Policy Learning in Sim
Upon gathering the demonstrations, we learn a temporally-aligned and embodiment-agnostic + domain-agnostic reward function which is used for downstream RL policy learning.
Research on Inverse Reinforcement Learning (IRL) from third-person videos has shown encouraging results on removing the need for manual reward design for robotic tasks. However, most prior works are still limited by training from a relatively restricted domain of videos. In this paper, we argue that the true potential of third-person IRL lies in increasing the diversity of videos for better scaling. To learn a reward function from diverse videos, we propose to perform graph abstraction on the videos followed by temporal matching in the graph space to measure the task progress.

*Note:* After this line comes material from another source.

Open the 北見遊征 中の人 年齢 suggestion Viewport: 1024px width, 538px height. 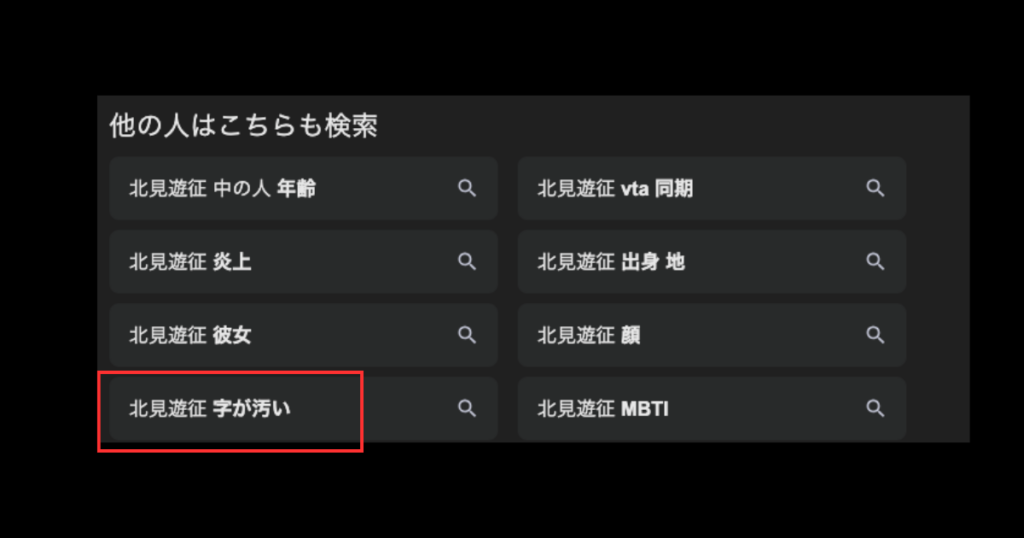(x=223, y=189)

Our insight is that a task can be described by entity interactions that form a graph, and this graph abstraction can help remove irrelevant information such as textures, resulting in more robust reward functions. We evaluate our approach, GraphIRL, on cross-embodiment learning in X-MAGICAL and learning from human demonstrations for real-robot manipulation. We show significant improvements in robustness to diverse video demonstrations over previous approaches, and even achieve better results than manual reward design on a real robot pushing task.
GraphIRL is a self-supervised method for learning a visually invariant reward function directly from a set of diverse third-person video demonstrations via a graph abstraction. Our framework builds an object-centric graph abstraction from video demonstrations and then learns an embedding space that captures task progression by exploiting the temporal cue in the videos. This embedding space is then used to construct a domain invariant and embodiment invariant reward function which can be used to train any standard reinforcement learning algorithm.
We have have 3 robotic manipulation tasks for which we gathered human demonstrations. From left-to-right, we have Task (a): Reach, Task (b): Push, and Task (c): Peg in Box. The video demonstrations have human hands completing the tasks with visually diverse goal regions, objects, and start-end locations for the human demonstrator.
Upon gathering the demonstrations, we learn a temporally-aligned and embodiment-agnostic + domain-agnostic reward function which is used for downstream RL policy learning.
We transfer the learned policies from simulation to a real robot and observe that our method achieves competitive success rates compared to other vision-based baselines.
In addition to evaluating GraphIRL on a range of robotic manipulation tasks, we also apply our method to the X-MAGICAL benchmark. With X-MAGICAL, we measure the performance of vision-based IRL baselines in the cross-embodiment cross-environment setting. For the purposes of our experiments, we leverage 2 variants of the X-MAGICAL environment: standard and diverse.
The goal for the agents in X-MAGICAL is to push three objects towards a static goal region. In the cross-embodiment cross-environment setting, we learn a reward function with GraphIRL on three of the four embodiments in one variant of the X-MAGICAL environment, and during RL, we use the learned reward function on an unseen embodiment in a visually different version of the environment.